Que ce soit les gravures rupestres de la Lopé datant du début de l’ère chrétienne, ou les vestiges des cérémonies de chasse dans les grottes de Lastoursville il y a 5 000 ans, le Gabon est le berceau de l’homme en Afrique Centrale. Le pays regorge également de vestiges plus récents, témoins de la grande migration des Bantu qui, poussés par les changements climatiques il y a 3 000 ans, ont marché du Gabon jusqu’en Afrique du Sud, là où nos frères Bantous les Zoulous, parlent une langue reconnue par certaines ethnies du Gabon.

Les parcs et aires protégées recèlent de nombreux services écosystémiques – la majorité des poissons que l’on mange à Libreville débutent leurs vies comme alevins dans les mangroves de Pongara et Akanda ; la moitié de l’électricité de Libreville provient des barrages de Tchimbélé et Kinguélé, alimentés en eau par les contreforts montagneux du parc national des Monts de Cristal. Les parcs de Birougou, Minkébé et Monts de Cristal sont les châteaux d’eau de la nation qui alimentent les principales rivières en eau pure ; les forêts protégées au sein des parcs et réserves constituent un important puits de carbone*, contribuant ainsi à la lutte contre les changements climatiques. La biodiversité représente un service vital pour l’humanité : une source de médicaments, d’aliments et par ailleurs d’éléments pour les produits cosmétiques.

En dix ans l’ANPN est devenue une référence pour la bonne gestion des parcs nationaux en Afrique Centrale, avec 700 hommes et femmes dédiés à la protection, la gestion et la valorisation des parcs nationaux. Au cours de la prochaine décennie notre ambition est de devenir une référence internationale de bonne gestion, de transformer le Gabon en une « Mecque de la Nature » et d’accueillir de nombreux écotouristes venus découvrir nos trésors naturels et culturels.

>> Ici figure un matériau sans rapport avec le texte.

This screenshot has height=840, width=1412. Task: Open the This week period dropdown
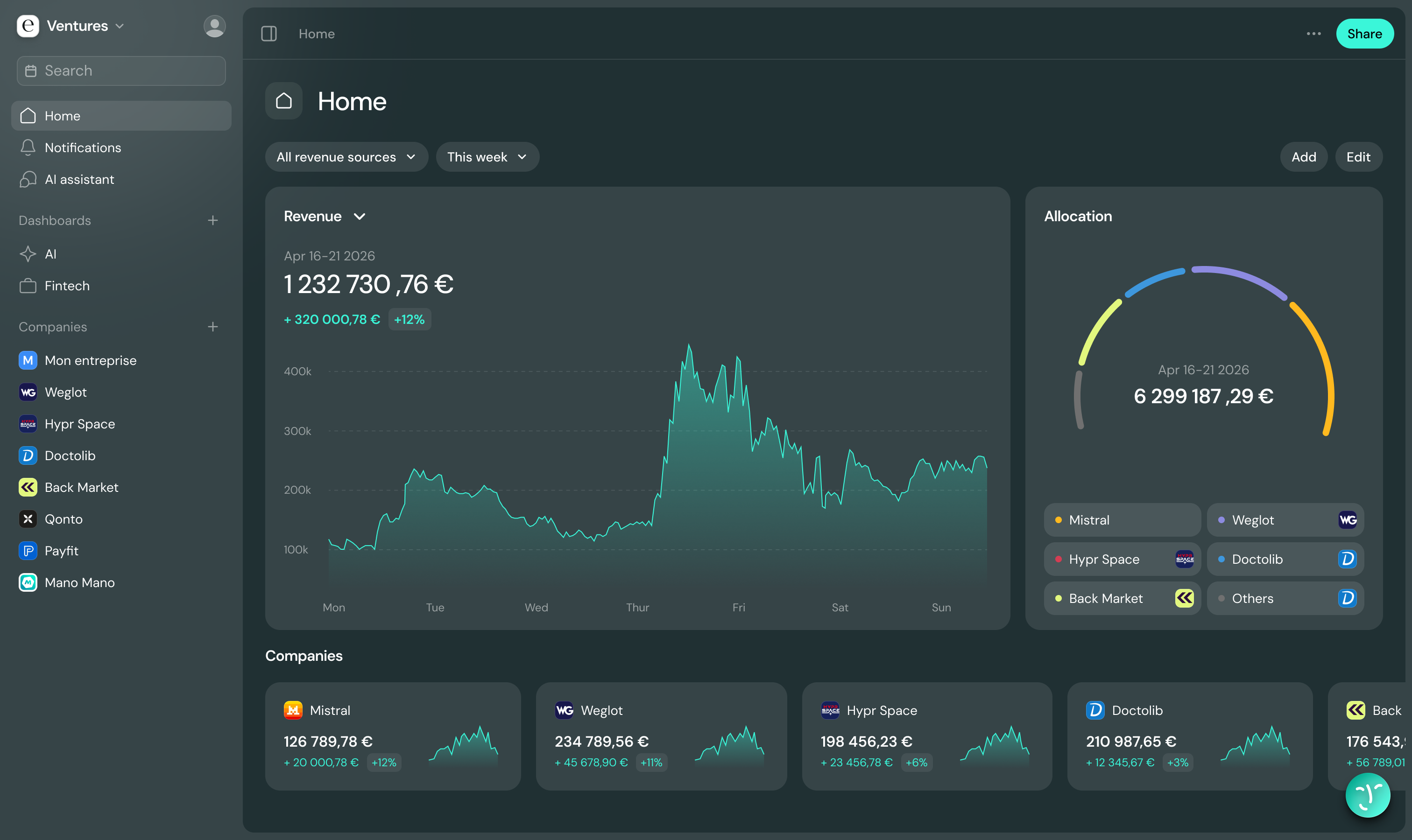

Couvrant les neuf provinces du Gabon, souvent dans des zones bien reculées, les parcs nationaux représentent un projet de développement durable par excellence. Pour mettre en valeur leur potentiel nous allons être amenés à investir dans des lodges et des hôtels, à améliorer les infrastructures logistiques et à former un personnel de qualité pour accueillir et guider les touristes. Enfin, il sera nécessaire de développer un système de santé local plus performant.

L’année 2017 va également voir la création d’aires protégées marines ainsi que le classement de deux sites uniques au monde de Valeur Universelle Exceptionnelle : le site de Bangombé qui raconte l’histoire naturelle d’un stockage d’éléments radioactifs réussi à 20 mètres sous terre pendant 2 milliards d’années et le gisement fossilifère de Moulendé qui abrite les premiers organismes fossiles pluricellulaires, les plus vieux du monde, datés de 2,1 milliards d’années.

Notre vision est de développer un secteur écotouristique capable d’accueillir 30 à 50 000 touristes au Gabon en 2025, créant 5 à 7 000 emplois directs et autant d’emplois indirects. Les parcs nationaux pourraient par conséquent réaliser une contribution importante à la diversification de l’économie du Gabon, tout en fournissant d’une façon durable de nombreux services écosystémiques qui sont plus difficiles à quantifier. Les parcs nationaux et les réserves sont ainsi une des pièces maitresses du Plan Stratégique Gabon Émergent, vision du Président de la République, Son Excellence Ali Bongo Ondimba, d’un développement durable pour le Gabon et tous les Gabonais.